** Your task **
The answer must be an exact copy of the records, with every picture left out.

** Dataset extract **
┌──
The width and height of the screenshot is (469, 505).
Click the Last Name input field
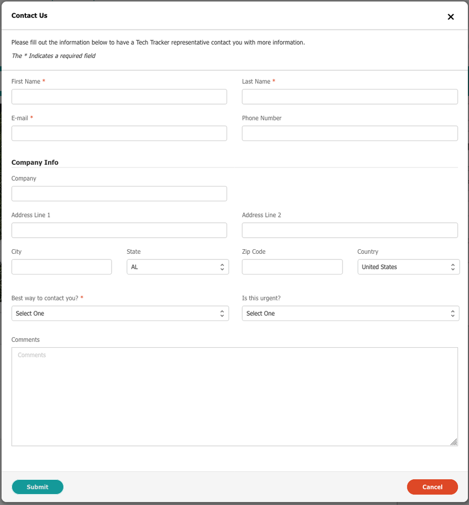pyautogui.click(x=350, y=97)
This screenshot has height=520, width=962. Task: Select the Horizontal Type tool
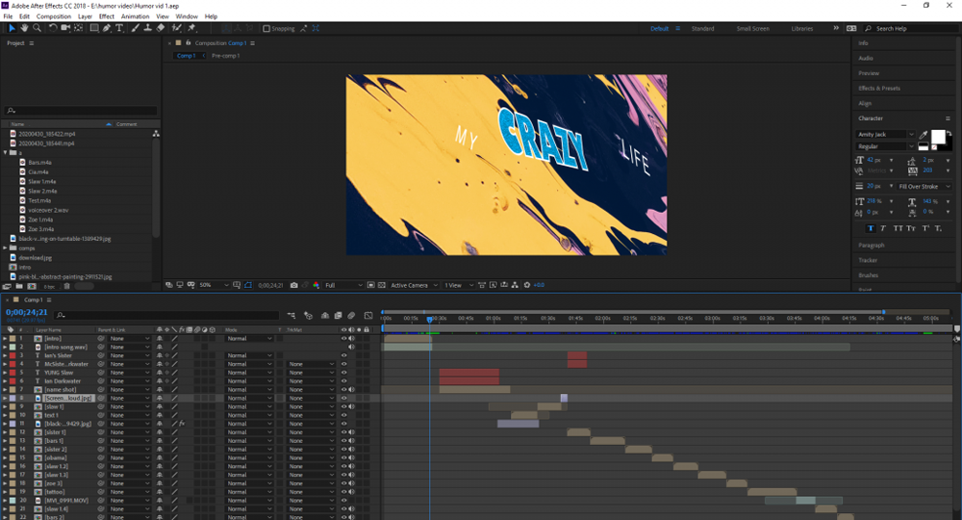[119, 28]
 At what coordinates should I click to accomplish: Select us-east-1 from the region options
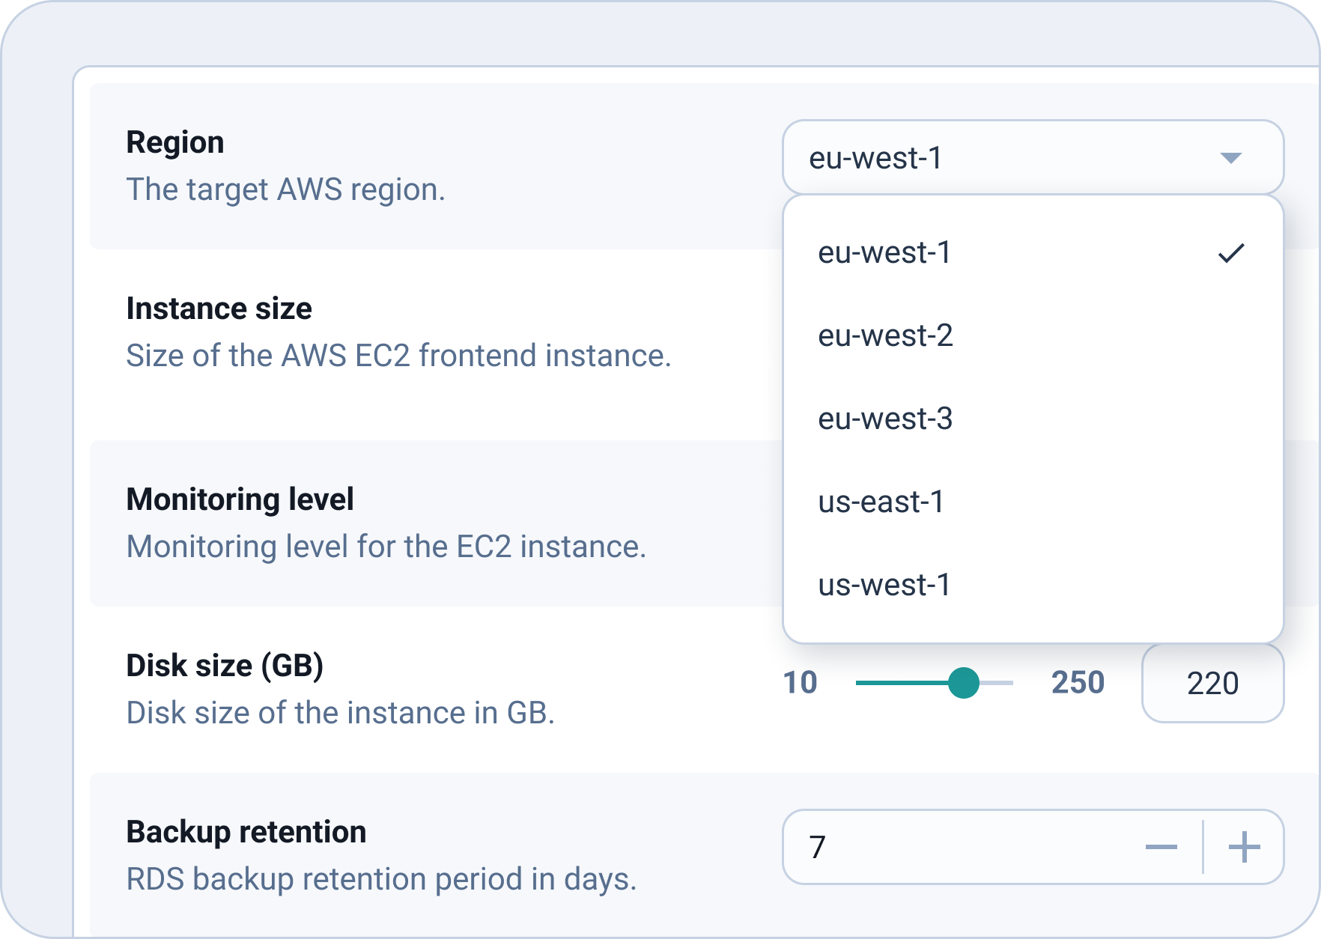tap(1033, 502)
└──
** Completed task **
The width and height of the screenshot is (469, 505).
Click the Last Name input field
pyautogui.click(x=350, y=97)
This screenshot has height=520, width=962. Task: Select the Horizontal Type tool
[119, 28]
 At what coordinates should I click to accomplish: Select us-east-1 from the region options
tap(1033, 502)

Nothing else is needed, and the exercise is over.